Sur ce rapport, le roi fit partir pour Rome Coman et Ptolémée son frère, avec Mérula, et leur donna ordre de porter des plaintes au sénat contre l’injustice que lui faisait le roi d’Égypte, et le peu d’égards qu’il avait pour le peuple romain. Ces députés, dans leur route, renvoyèrent aussi Titus, qui n’avait pu non plus rien gagner. Telle était la situation des affaires à Alexandrie et dans la Cyrénaïque. (Ibid.)


V.


Au mépris des traités qu’il avait faits, des paroles qu’il avait données, Antiochus porta la guerre chez Ptolémée, ne prouvant que trop bien la vérité de ce mot de Simonide, — Il est difficile d’être homme de bien. — Avoir du penchant au bien, et s’en donner jusqu’à un certain point les dehors, c’est chose aisée ; mais y tendre de toutes les forces de sa volonté et avec persévérance sans rien mettre au-dessus de la justice et de l’honneur, voilà qui est moins facile à exécuter.


Dans un complot, ce n’est pas celui qui dénonce ses complices par crainte ou découragement que nous regardons comme un homme de bien, mais celui qui supporte les conséquences et la punition de la révélation sans en être cause. Quant à celui qui, sous l’influence d’une peur secrète, place sous les yeux du maître les fautes des autres, et qui rétablit pour ainsi dire des faits que le temps eût enveloppés de ses voiles, comment un tel homme aimerait-il des historiens ?


Toujours les malheurs qui surpassent notre attente nous font oublier de moindres malheurs.

Ne voit-on pas aussi l’incertitude et l’inconstance de la fortune dans les circonstances où un homme qui croit édifier pour soi, n’édifie que pour ses ennemis ? comme Persée, qui élève des colonnes, et n’a pas le temps de les achever ; Lucius Émilius les termine et y place ses statues.

Il convient au même génie d’ordonner savamment un combat et un festin, d’être le vainqueur du banquet, et de se montrer tacticien habile devant l’ennemi.


Ce fut bien, selon le proverbe, prendre le loup par les oreilles, que de prendre Lemnos et Délos. Les différends des Athéniens avec Délos leur donnèrent bien du tourment, et quant à Haliarte, ils en tirèrent plus d’ennui que d’avantage.

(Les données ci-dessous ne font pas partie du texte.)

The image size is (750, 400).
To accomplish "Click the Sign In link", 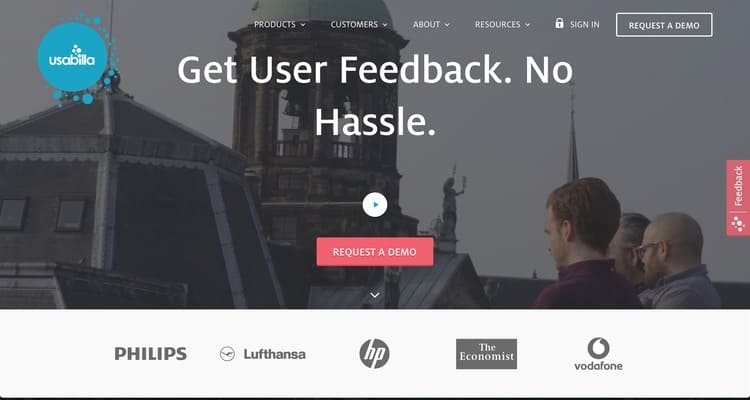I will 585,24.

Les habitans de Péra sont semblables à des esclaves tirés inopinément des fers qui, pleins de confiance pour le présent, s’agitent sans relâche, et ne croiraient pas comprendre pourquoi on les a délivrés, s’il ne faisaient quelque chose d’extraordinaire et d’opposé à ce que font les autres.

Plus les Romains paraissaient acharnés après Eumène, plus les Grecs redoublaient envers lui d’égards, par suite de ce sentiment naturel aux hommes qui les porte à favoriser celui qu’on opprime. (Angelo Mai et Jacobus Geel.)